The impact of a change in energy commodity prices on our non-trading commodity-based financial derivative instruments at a point in time is not necessarily representative of the results that will be realized when such contracts are ultimately settled. Net losses from commodity derivative instruments used for hedging purposes, to the extent realized, will generally be offset by recognition of the hedged transaction, such as revenue from sales.

Interest Rate Risk
We manage our interest rate risk exposure predominantly by maintaining a balance of fixed and variable rate debt. We also enter into interest rate sensitive derivatives, including interest rate swaps and interest rate lock agreements. For financial instruments outstanding at June 30, 2006 and December 31, 2005, a hypothetical 10% increase in market interest rates would decrease annual earnings by approximately $21 million and $20 million, respectively.

In addition, we retain ownership of mortgage investments, including subordinated bonds and interest-only residual assets retained from securitizations of mortgage loans originated and purchased in prior years. Note 27 to our Consolidated Financial Statements in our Annual Report on Form 10-K for the year ended December 31, 2005 discusses the impact of changes in value of these investments.




Foreign Currency Exchange Risk
Our Canadian natural gas and oil E&P activities are relatively self-contained within Canada. As a result, our exposure to foreign currency exchange risk for these activities is limited primarily to the effects of translation adjustments that arise from including that operation in our Consolidated Financial Statements. We monitor this exposure and believe it is not material. In addition, we have foreign exchange risk exposure associated with anticipated future purchases of nuclear fuel and nuclear fuel processing services denominated in foreign currencies. We manage certain of these risks by utilizing currency forward contracts. As a result of holding these contracts as hedges, our exposure to foreign currency risk is minimal. A hypothetical 10% unfavorable change in relevant foreign exchange rates would have resulted in a decrease of approximately $5 million and $8 million in the fair value of currency forward contracts held by us at June 30, 2006 and December 31, 2005, respectively.

Investment Price Risk
We are subject to investment price risk due to marketable securities held as investments in decommissioning trust funds. These marketable securities are reported on our Consolidated Balance Sheets at fair value. We recognized net realized gains (including investment income) on nuclear decommissioning trust investments of $41 million and $22 million for the six months ended June 30, 2006 and 2005, respectively and $67 million for the year ended December 31, 2005. We recorded, in AOCI, net unrealized losses on decommissioning trust investments of $18 million and $21 million for the six months ended June 30, 2006 and 2005, respectively and net unrealized gains on decommissioning trust investments of $27 million for the year ended December 31, 2005.

We also sponsor employee pension and other postretirement benefit plans that hold investments in trusts to fund benefit payments. To the extent that the values of investments held in these trusts decline, the effect will be reflected in our recognition of the periodic cost of such employee benefit plans and the determination of the amount of cash to be contributed to the employee benefit plans.
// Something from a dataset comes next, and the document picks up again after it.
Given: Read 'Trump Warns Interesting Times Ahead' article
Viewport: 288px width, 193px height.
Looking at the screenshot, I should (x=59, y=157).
ITEM 4. CONTROLS AND PROCEDURES

Senior management, including the Chief Executive Officer and Chief Financial Officer, evaluated the effectiveness of our disclosure controls and procedures as of the end of the period covered by this report. Based on this evaluation process, the Chief Executive Officer and Chief Financial Officer have concluded that Dominion’s disclosure controls and procedures are effective. There were no changes in Dominion’s internal control over financial reporting that occurred during the last fiscal quarter that have materially affected, or are reasonably likely to materially affect, Dominion’s internal control over financial reporting.

In accordance with FIN 46R, we have included in our Consolidated Financial Statements certain VIEs through which we have financed and leased several power generation projects as well as our corporate headquarters and aircraft. Our Consolidated Balance Sheet as of June 30, 2006 reflects $586 million of property, plant and equipment and deferred charges and $688 million of related debt attributable to the VIEs. As these VIEs are owned by unrelated parties, we do not have the authority to dictate or modify, and therefore cannot assess, the disclosure controls and procedures or internal control over financial reporting in place at these entities.





DOMINION RESOURCES, INC.
PART II. OTHER INFORMATION

ITEM 1. LEGAL PROCEEDINGS

From time to time, we are alleged to be in violation or in default under orders, statutes, rules or regulations relating to the environment, compliance plans imposed upon or agreed to by us, or permits issued by various local, state and federal agencies for the construction or operation of facilities. Administrative proceedings may also be pending on these matters. In addition, in the ordinary course of business, we are involved in various legal proceedings. We believe that the ultimate resolution of these proceedings will not have a material adverse effect on our financial position, liquidity or results of operations. See Future Issues and Other Matters in MD&A and Environmental Matters in Note 15 to our Consolidated Financial Statements for discussions on various environmental and other regulatory proceedings to which we are a party.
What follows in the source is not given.